§ **What is required**:
In your answer, copy every entry that follows exactly.

-- Opening Marker --

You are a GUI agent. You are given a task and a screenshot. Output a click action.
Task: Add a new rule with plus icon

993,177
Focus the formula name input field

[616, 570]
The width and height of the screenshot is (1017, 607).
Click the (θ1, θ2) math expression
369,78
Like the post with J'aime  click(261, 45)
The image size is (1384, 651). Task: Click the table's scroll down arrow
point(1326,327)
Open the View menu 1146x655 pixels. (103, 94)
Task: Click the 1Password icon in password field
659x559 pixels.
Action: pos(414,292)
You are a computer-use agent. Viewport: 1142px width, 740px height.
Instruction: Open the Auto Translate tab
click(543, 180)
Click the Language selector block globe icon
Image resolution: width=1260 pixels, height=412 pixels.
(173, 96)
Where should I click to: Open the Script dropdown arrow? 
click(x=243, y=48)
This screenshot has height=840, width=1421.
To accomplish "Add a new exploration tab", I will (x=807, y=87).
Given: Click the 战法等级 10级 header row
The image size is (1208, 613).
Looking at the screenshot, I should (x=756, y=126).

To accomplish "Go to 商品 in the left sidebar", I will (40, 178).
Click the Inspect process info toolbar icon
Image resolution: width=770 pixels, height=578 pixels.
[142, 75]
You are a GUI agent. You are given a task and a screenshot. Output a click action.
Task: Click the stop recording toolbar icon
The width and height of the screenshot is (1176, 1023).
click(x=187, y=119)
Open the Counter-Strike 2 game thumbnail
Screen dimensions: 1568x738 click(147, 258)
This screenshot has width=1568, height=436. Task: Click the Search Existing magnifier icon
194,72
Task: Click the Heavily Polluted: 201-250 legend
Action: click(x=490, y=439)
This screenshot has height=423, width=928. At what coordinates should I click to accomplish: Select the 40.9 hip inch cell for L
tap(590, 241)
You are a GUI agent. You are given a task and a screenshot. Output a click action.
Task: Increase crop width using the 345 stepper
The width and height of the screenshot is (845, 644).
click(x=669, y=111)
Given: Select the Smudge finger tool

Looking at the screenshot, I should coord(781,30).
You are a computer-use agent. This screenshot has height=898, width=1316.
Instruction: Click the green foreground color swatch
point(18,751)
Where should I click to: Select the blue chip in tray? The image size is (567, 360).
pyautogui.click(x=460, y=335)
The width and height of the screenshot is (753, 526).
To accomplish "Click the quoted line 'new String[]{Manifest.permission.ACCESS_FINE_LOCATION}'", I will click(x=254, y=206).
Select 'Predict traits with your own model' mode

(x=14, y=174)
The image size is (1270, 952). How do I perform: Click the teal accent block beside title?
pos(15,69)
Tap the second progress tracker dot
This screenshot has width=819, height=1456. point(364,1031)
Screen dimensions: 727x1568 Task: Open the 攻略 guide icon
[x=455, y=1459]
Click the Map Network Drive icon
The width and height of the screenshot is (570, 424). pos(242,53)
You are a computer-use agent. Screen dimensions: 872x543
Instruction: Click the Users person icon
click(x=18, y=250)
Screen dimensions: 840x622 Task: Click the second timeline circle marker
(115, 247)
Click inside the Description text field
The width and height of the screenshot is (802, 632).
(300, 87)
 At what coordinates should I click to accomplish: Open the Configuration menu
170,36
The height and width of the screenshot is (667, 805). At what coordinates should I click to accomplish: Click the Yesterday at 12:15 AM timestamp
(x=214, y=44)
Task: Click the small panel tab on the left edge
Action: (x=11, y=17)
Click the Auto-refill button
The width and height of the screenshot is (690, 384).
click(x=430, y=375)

-- Closing Marker --

§ **Output of the task**:
You are a GUI agent. You are given a task and a screenshot. Output a click action.
Task: Add a new rule with plus icon

993,177
Focus the formula name input field

[616, 570]
The width and height of the screenshot is (1017, 607).
Click the (θ1, θ2) math expression
369,78
Like the post with J'aime  click(261, 45)
The image size is (1384, 651). Task: Click the table's scroll down arrow
point(1326,327)
Open the View menu 1146x655 pixels. (103, 94)
Task: Click the 1Password icon in password field
659x559 pixels.
Action: pos(414,292)
You are a computer-use agent. Viewport: 1142px width, 740px height.
Instruction: Open the Auto Translate tab
click(543, 180)
Click the Language selector block globe icon
Image resolution: width=1260 pixels, height=412 pixels.
(173, 96)
Where should I click to: Open the Script dropdown arrow? 
click(x=243, y=48)
This screenshot has height=840, width=1421.
To accomplish "Add a new exploration tab", I will (x=807, y=87).
Given: Click the 战法等级 10级 header row
The image size is (1208, 613).
Looking at the screenshot, I should (x=756, y=126).

To accomplish "Go to 商品 in the left sidebar", I will (40, 178).
Click the Inspect process info toolbar icon
Image resolution: width=770 pixels, height=578 pixels.
[142, 75]
You are a GUI agent. You are given a task and a screenshot. Output a click action.
Task: Click the stop recording toolbar icon
The width and height of the screenshot is (1176, 1023).
click(x=187, y=119)
Open the Counter-Strike 2 game thumbnail
Screen dimensions: 1568x738 click(147, 258)
This screenshot has width=1568, height=436. Task: Click the Search Existing magnifier icon
194,72
Task: Click the Heavily Polluted: 201-250 legend
Action: click(x=490, y=439)
This screenshot has height=423, width=928. At what coordinates should I click to accomplish: Select the 40.9 hip inch cell for L
tap(590, 241)
You are a GUI agent. You are given a task and a screenshot. Output a click action.
Task: Increase crop width using the 345 stepper
The width and height of the screenshot is (845, 644).
click(x=669, y=111)
Given: Select the Smudge finger tool

Looking at the screenshot, I should coord(781,30).
You are a computer-use agent. This screenshot has height=898, width=1316.
Instruction: Click the green foreground color swatch
point(18,751)
Where should I click to: Select the blue chip in tray? The image size is (567, 360).
pyautogui.click(x=460, y=335)
The width and height of the screenshot is (753, 526).
To accomplish "Click the quoted line 'new String[]{Manifest.permission.ACCESS_FINE_LOCATION}'", I will click(x=254, y=206).
Select 'Predict traits with your own model' mode

(x=14, y=174)
The image size is (1270, 952). How do I perform: Click the teal accent block beside title?
pos(15,69)
Tap the second progress tracker dot
This screenshot has width=819, height=1456. point(364,1031)
Screen dimensions: 727x1568 Task: Open the 攻略 guide icon
[x=455, y=1459]
Click the Map Network Drive icon
The width and height of the screenshot is (570, 424). pos(242,53)
You are a computer-use agent. Screen dimensions: 872x543
Instruction: Click the Users person icon
click(x=18, y=250)
Screen dimensions: 840x622 Task: Click the second timeline circle marker
(115, 247)
Click inside the Description text field
The width and height of the screenshot is (802, 632).
(300, 87)
 At what coordinates should I click to accomplish: Open the Configuration menu
170,36
The height and width of the screenshot is (667, 805). At what coordinates should I click to accomplish: Click the Yesterday at 12:15 AM timestamp
(x=214, y=44)
Task: Click the small panel tab on the left edge
Action: (x=11, y=17)
Click the Auto-refill button
The width and height of the screenshot is (690, 384).
click(x=430, y=375)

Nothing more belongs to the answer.